SOREANG, (PR).- Proses penerimaan peserta didik baru (PPDB) tingkat sekolah menengah pertama (SMP) di Kabupaten Bandung akan dimulai pada 24 Juni 2019 mendatang. Namun sebelumnya, Dinas Pendidikan Kabupaten Bandung akan melakukan sosialisasi sepekan sebelumnya.

Kepala Bidang SMP pada Disdik Kabupaten Bandung Maman Sudrajat mengatakan, tahun ini pihaknya akan berpegang penuh pada ketentuan yang sudah ditetapkan oleh pemerintah pusat. "PPDB dilakukan untuk tiga kategori yaitu jalur prestasi, jalur zonasi dan jalur perpindahan orang tua," ujarnya saat dihubungi, Selasa, 11 Juni 2019.

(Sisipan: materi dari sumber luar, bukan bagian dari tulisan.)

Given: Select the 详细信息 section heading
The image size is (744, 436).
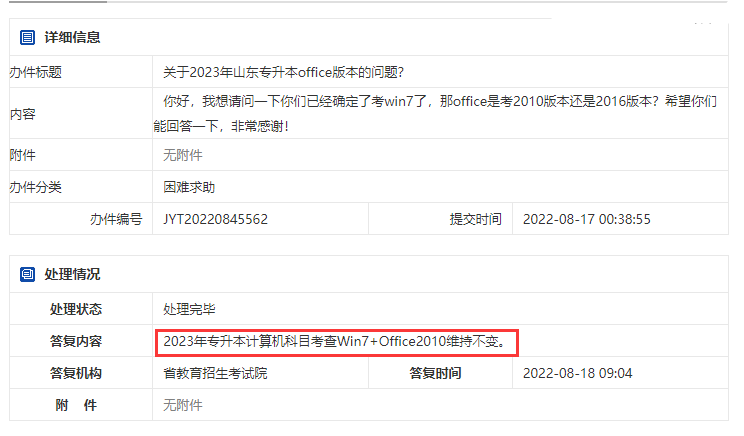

Jalur zonasi, ditetapkan minimal 90 persen dari total kuota penerimaan. Sedangkan sisanya maksimal 5 persen untuk jalur prestasi dan maksimal 5 persen untuk jalur perpindahan orang tua.

Menurut Maman, kategori tersebut masih tak berbeda jauh dari PPDB tahun sebelumnya. "Tahun lalu sebenarnya jalur zonasi juga 90 persen, tetapi kami masih memadukannya dengan nilai siswa," ujarnya.

Tahun lalu, kata Maman, 70 persen jalur zonasi sepenuhnya untuk siswa yang bertempat tinggal paling dekat dengan sekolah yang dituju. Namun 20 persen masih bisa diisi oleh siswa yang nilainya bagus.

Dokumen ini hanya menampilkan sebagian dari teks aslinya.